Attiyat Al-Abnoudi, pionnière du documentaire, fait entendre la voix des gens de peu depuis les années 1970. Rencontre, alors que le 1er Festival du film de femmes lui rend hommage.  

Poésie du réel 

Elle était là debout avec sa silhouette grande et mince, comme si elle nous attendait depuis longtemps, avec sa robe passe-partout, typiquement paysanne, tissant des liens avec ses origines rurales, d’où elle renaît à l’amour, comme elle apprend à s’ouvrir aux autres. Puis, c’est son sourire lumineux qui nous laisse entrer dans sa vie, doucement, dans cette vie qui ne demande qu’à s’ébrouer au milieu des souvenirs, des bonheurs et des regrets. Un sourire fragile, en forme de promesses, de désir et de rêves partagés.

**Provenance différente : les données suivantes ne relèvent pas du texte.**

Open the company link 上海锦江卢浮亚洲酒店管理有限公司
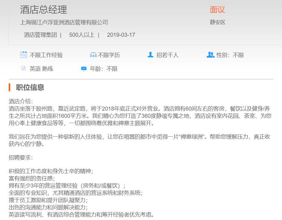The width and height of the screenshot is (282, 220). point(64,22)
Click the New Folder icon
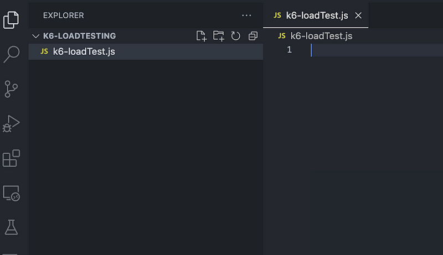 (x=219, y=36)
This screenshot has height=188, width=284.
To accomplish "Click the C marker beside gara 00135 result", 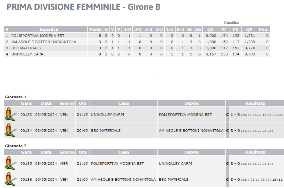I will [227, 164].
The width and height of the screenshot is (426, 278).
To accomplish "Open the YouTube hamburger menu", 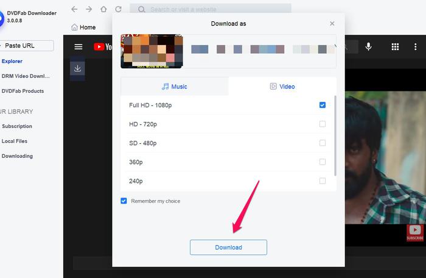I will pyautogui.click(x=78, y=47).
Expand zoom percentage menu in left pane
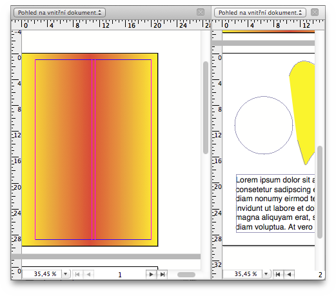This screenshot has width=336, height=296. tap(66, 274)
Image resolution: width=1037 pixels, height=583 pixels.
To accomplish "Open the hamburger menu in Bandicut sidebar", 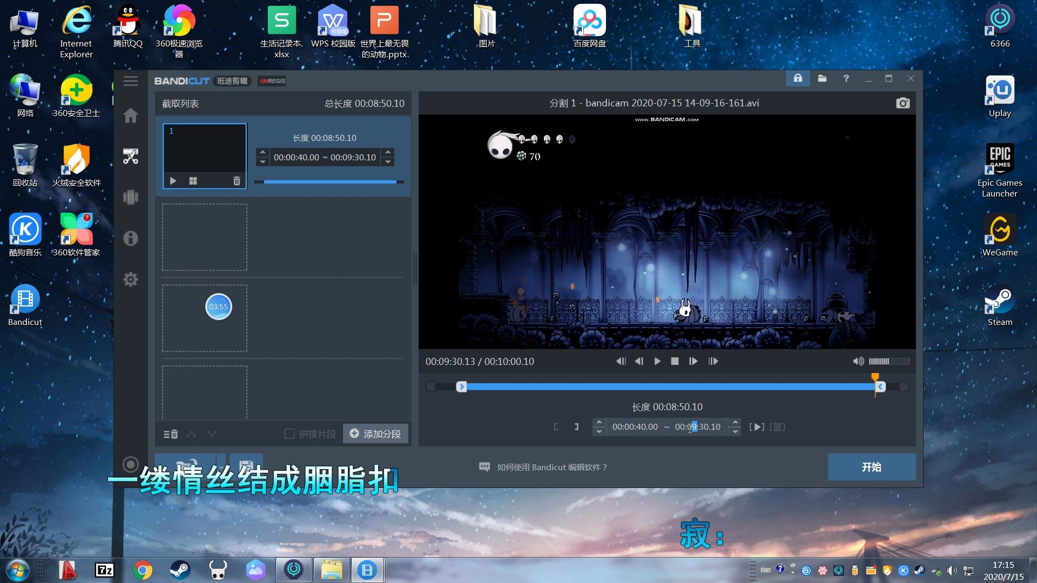I will coord(130,81).
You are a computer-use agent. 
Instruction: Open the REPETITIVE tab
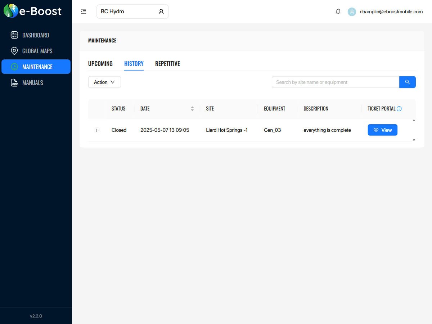pos(167,64)
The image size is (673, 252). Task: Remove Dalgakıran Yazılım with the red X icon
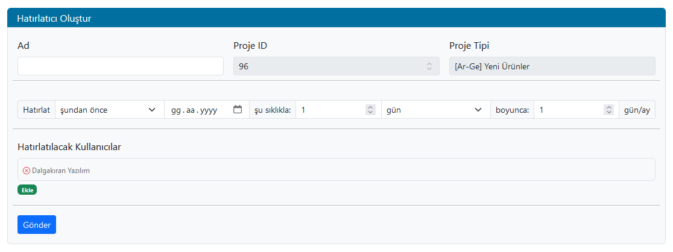tap(27, 171)
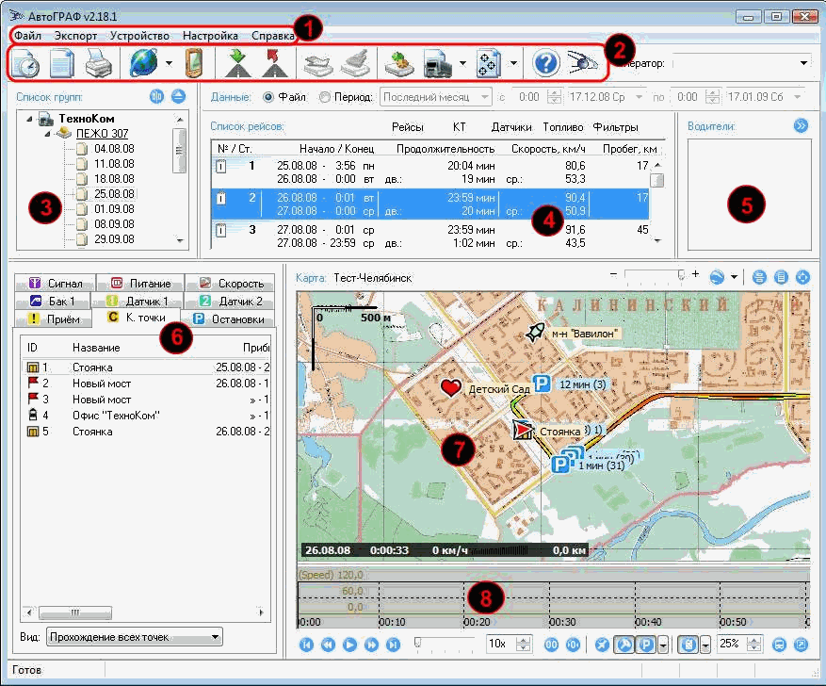Select the Период radio button
Viewport: 826px width, 686px height.
(x=326, y=97)
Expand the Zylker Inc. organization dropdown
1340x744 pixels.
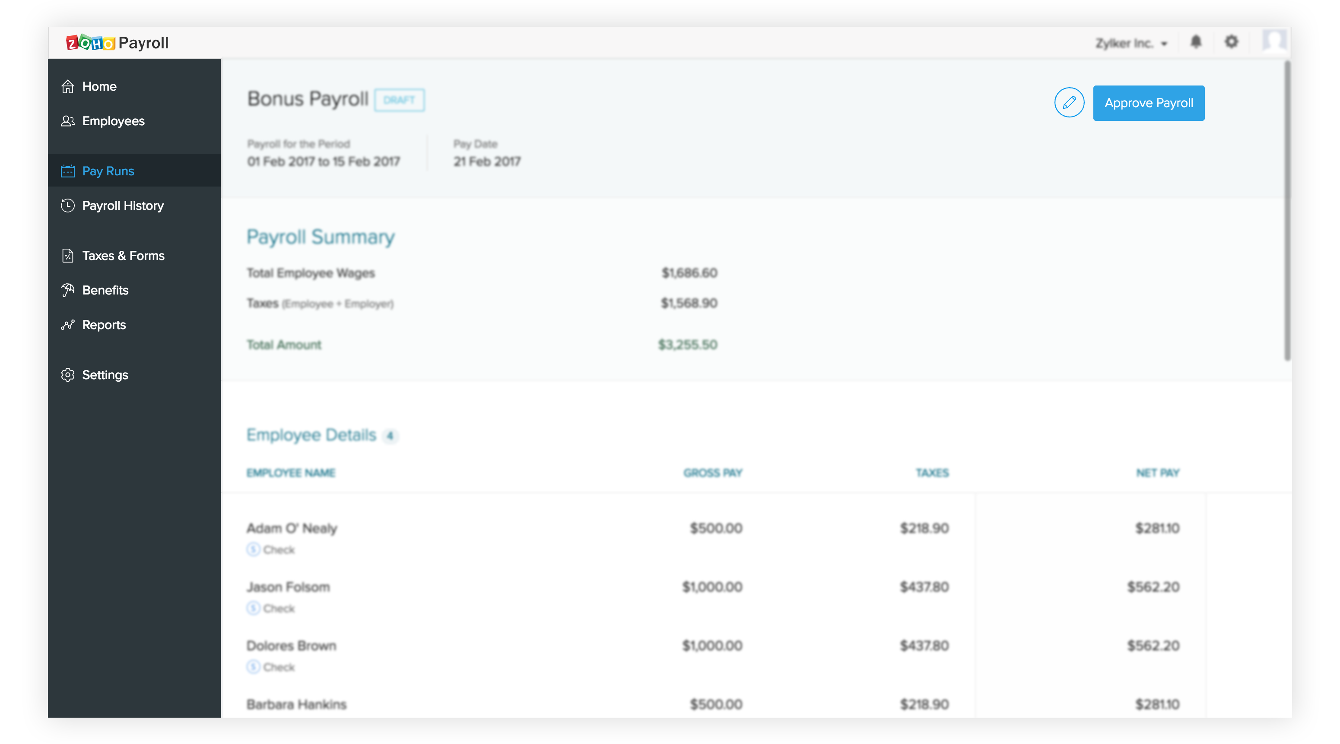[x=1131, y=43]
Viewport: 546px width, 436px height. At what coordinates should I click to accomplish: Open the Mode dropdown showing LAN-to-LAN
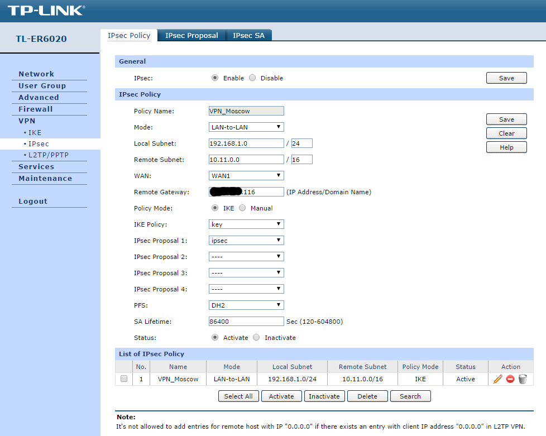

Il lui a fallu beaucoup de culot pour forcer le destin et se forger un avenir, étant née dans une famille de riches commerçants d’épices et de textile du village de Sinbellawin, mais aux nombreux enfants. « Selon la tradition, la cadette doit quitter l’école pour remplacer aux travaux domestiques l’aînée, qui convole en justes noces. Mais, étant la toute dernière de huit enfants, au moment de subir ce sort, j’étais étudiante en droit, à l’Université du Caire, et nul ne pouvait m’en écarter ». Sa verve grinçante et l’affirmation précoce de son « je » l’y prédisposaient. Elle voulait surtout combler le vœu de sa mère de porter haut le prestige de sa lignée, en se taillant un rôle important dans la société. Cependant, elle échoue en première année d’étude et décide d’assumer seule les frais de scolarité. Elle obtient un emploi de comptable aux chemins de fer, quitte l’appartement de son frère, qui étudiait dans la capitale, et loge à Sayeda Zeinab avec sa mère montée de la campagne pour la rejoindre. Fière d’une liberté fraîchement acquise, elle concède à sa mère la totalité de son salaire et se réserve un peu d’argent de poche pour ses déplacements et sa nourriture. Car « liberté oui, mais responsabilité d’abord ». Tel est son credo. « L’irresponsabilité peut mener à la perte de la liberté », justifie-t-elle. Toutefois, elle n’omet pas de satisfaire sa passion pour l’art et s’inscrit à la troupe théâtrale de la fac, participe de même à la rédaction de son journal. « Les études de droit m’ont initiée à la pluralité des points de vue, et l’ouverture sur divers horizons ».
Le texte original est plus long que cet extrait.